By hosting these services together within our network’s system, we are creating an integrated toolkit that supports all dimensions of our work: collaborative research, governance, education, dissemination, and outreach. This infrastructure does more than save money. It provides our action with the best possible power tools for participatory action research and for missions where inclusivity, transparency, and data protection are non-negotiable. It allows us to adapt features to one health priorities, such as customizing translation models for medical and environmental terminology, shaping decision-making platforms to reflect our governance ethos, or fine-tuning videoconferencing to classroom and fieldwork realities.
By pooling these resources, we embody a sustainable model of collective ownership. Every member of the network benefits from state-of-the-art services without bearing individual licensing costs, while the improvements we make can be shared back with the global open-source communities that maintain them. This approach aligns with our values of openness, collaboration, and solidarity, ensuring that our one health education network has both the independence and the technological strength to thrive.

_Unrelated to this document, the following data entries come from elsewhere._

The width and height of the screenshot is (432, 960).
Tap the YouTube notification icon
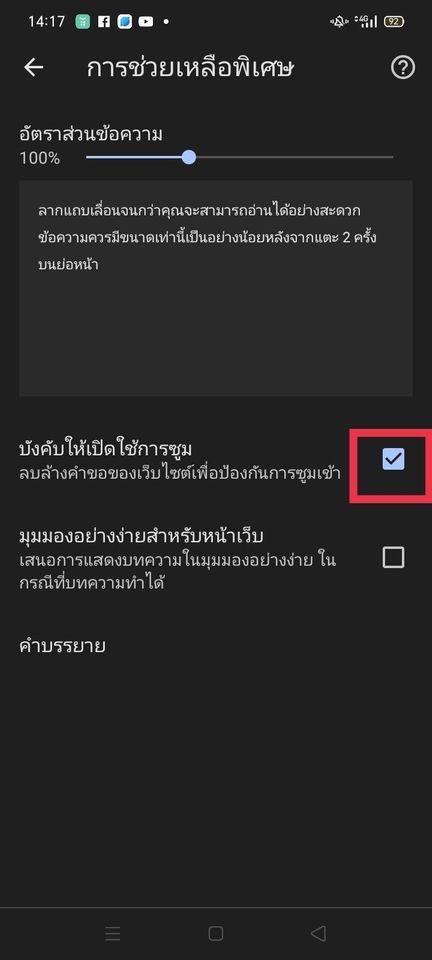[146, 22]
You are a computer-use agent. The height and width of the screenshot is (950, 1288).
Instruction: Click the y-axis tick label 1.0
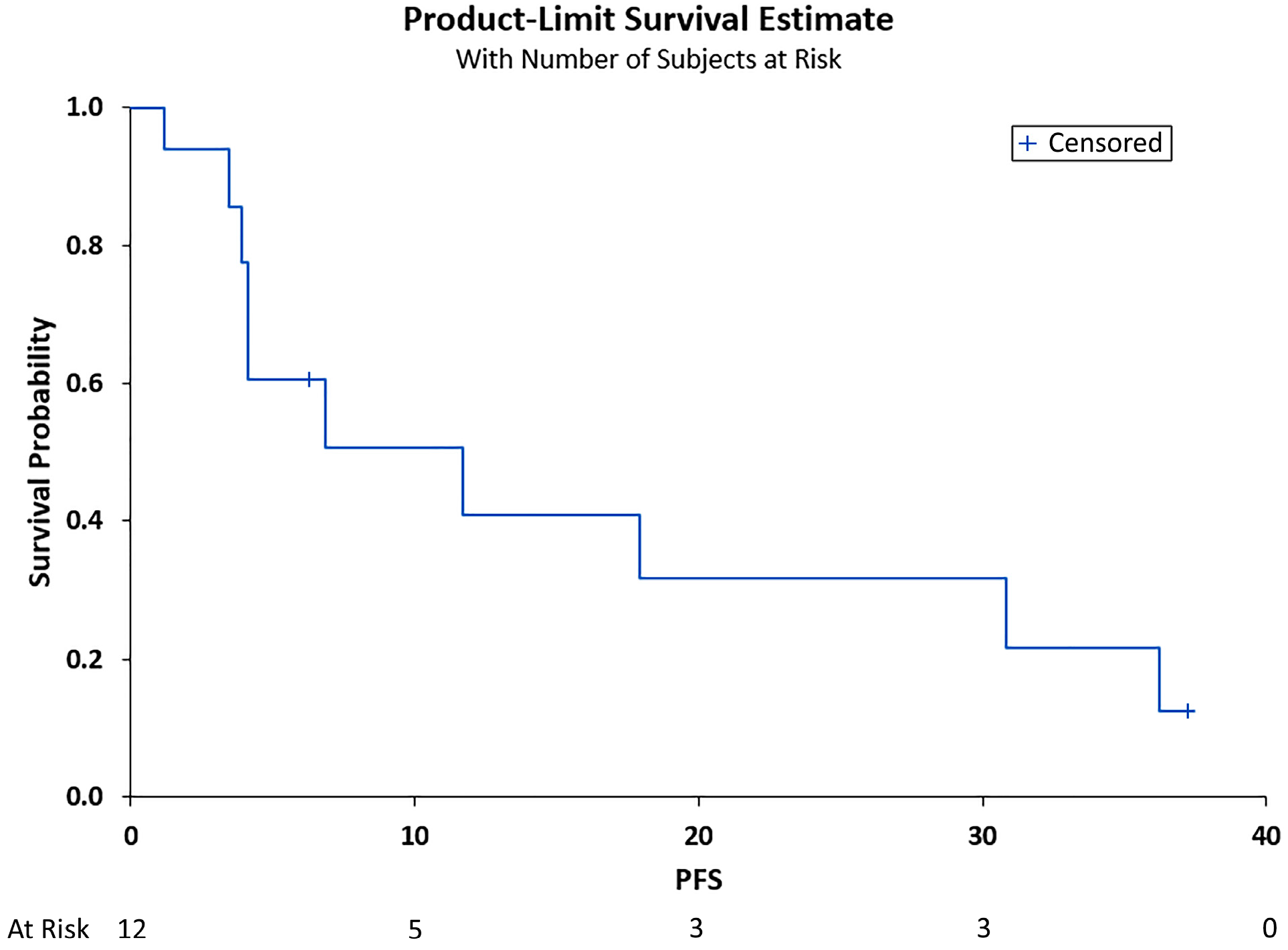point(85,107)
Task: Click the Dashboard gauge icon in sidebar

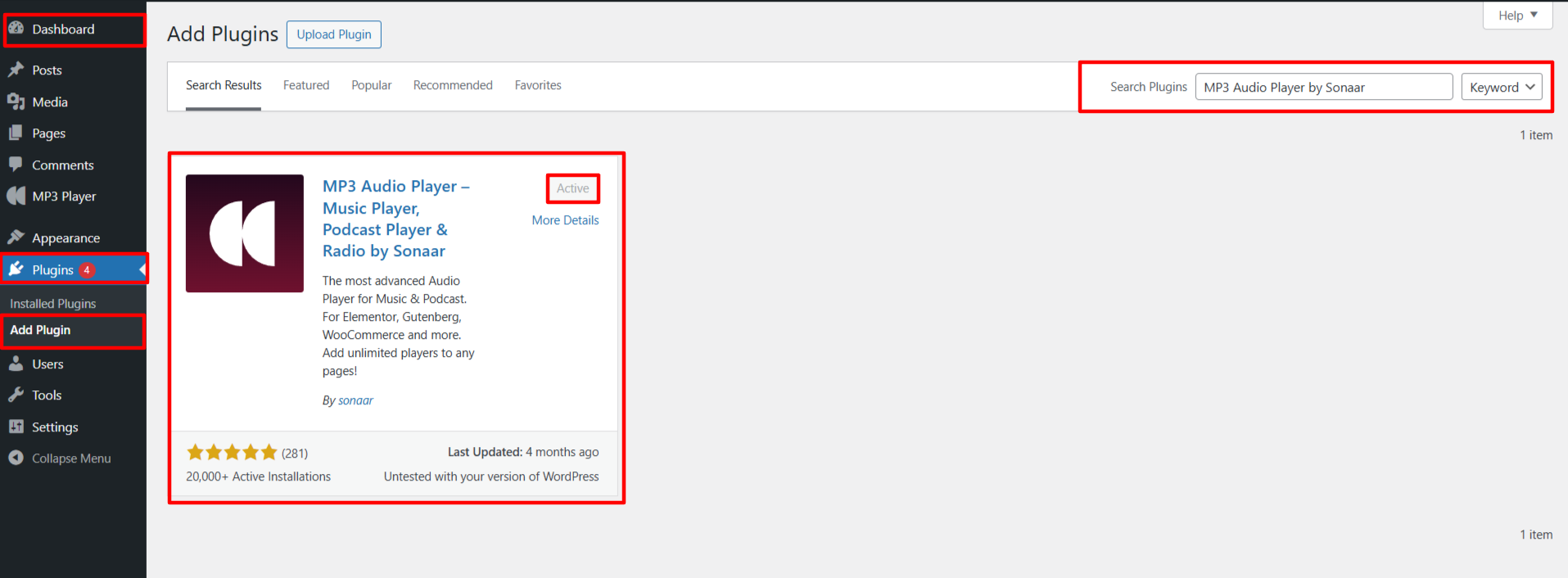Action: coord(16,29)
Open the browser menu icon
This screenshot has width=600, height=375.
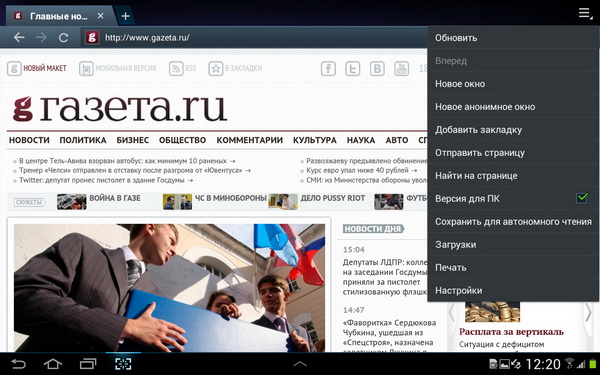585,14
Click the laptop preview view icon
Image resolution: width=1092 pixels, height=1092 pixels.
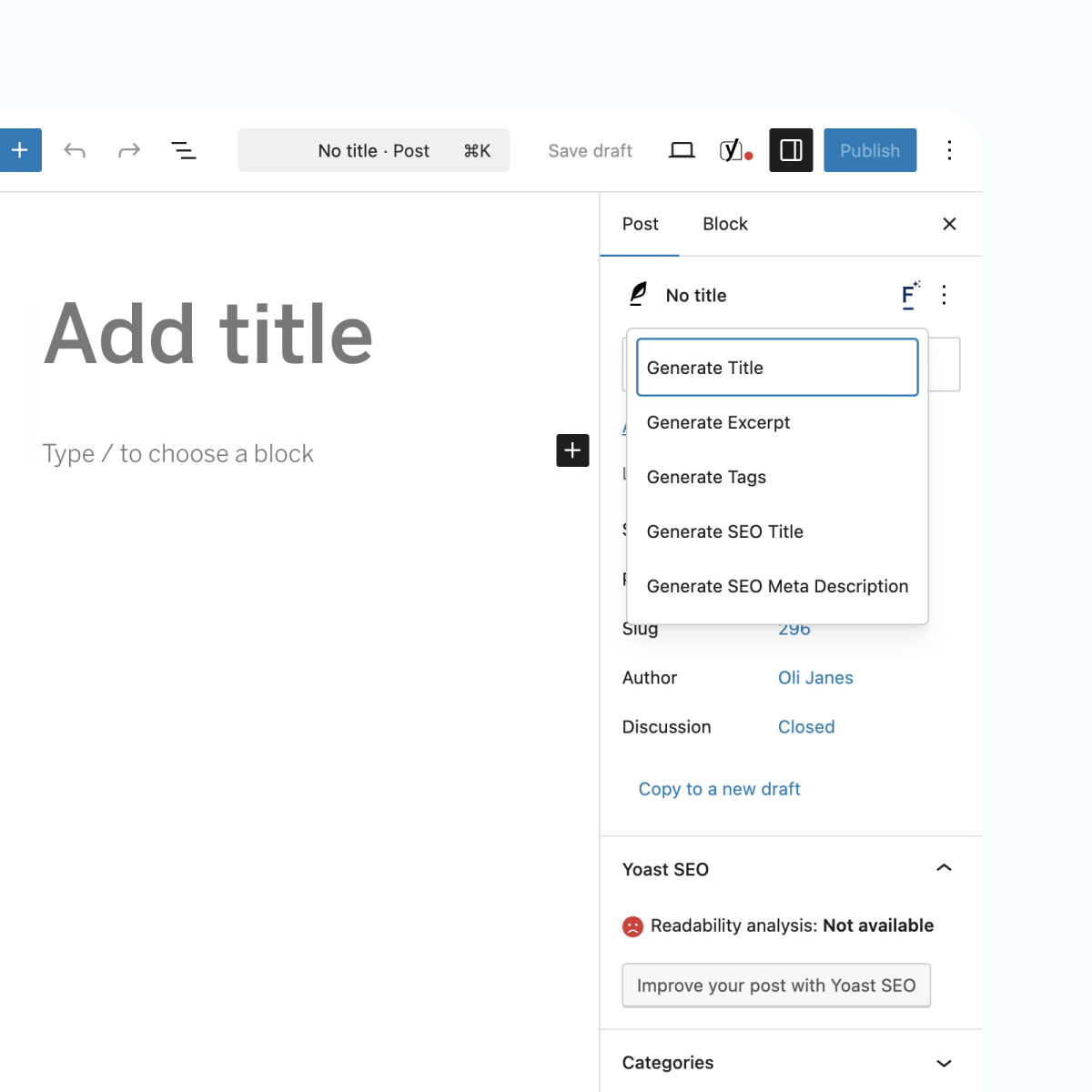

Hardware-wise, we have secured what can only be described as an absolute bargain: access to a very high-performance virtual private server that gives us resources normally reserved for large-scale enterprises. The machine provides almost 4 terabytes of storage (3.906 TB), 32 virtual CPU cores, and 128 gigabytes of RAM memory. This combination of storage, processing power, and memory capacity places us in a position to run simultaneously the full stack of services needed for our action without fear of bottlenecks or scalability issues. For BigBlueButton, such resources mean we can sustain multiple parallel conferences with video, audio, and recording without degradation of quality, even at times of heavy use by hundreds of students. For Matrix and Element, the extra memory and CPUs guarantee responsive chat and federation even as our user base grows into the thousands. LeanTime, Consul Democracy, and survey platforms can each be hosted in production-grade instances, isolated and secured, while still benefiting from a common infrastructure. The large disk capacity is critical for long-term storage of recordings, shared files, and backups, ensuring that we do not depend on external providers for basic capacity.
The cost–benefit ratio is extraordinary. Comparable servers are typically priced well beyond the budget of an academic project, and it is costing us less than fifty euros per month. By securing this one at low cost we ensure that all consortium members and school partners benefit from enterprise-class performance for the price of a modest service. This not only maximizes sustainability and independence but also allows us to experiment, improve, and share innovations with the open source community, fully confident that our infrastructure can handle the workload.
I am doing my best to complete the installation of the entire digital infrastructure in time for the action’s kick-off. The videoconferencing system was the most urgent priority, as it is essential for our immediate coordination and teaching needs, and it is now fully operational. The remaining services are in the process of being deployed and configured, and will be ready shortly, ensuring that our network starts its work with a complete, robust, and open digital backbone. Please, let me know what you would like to see installed, shared among us all to work better.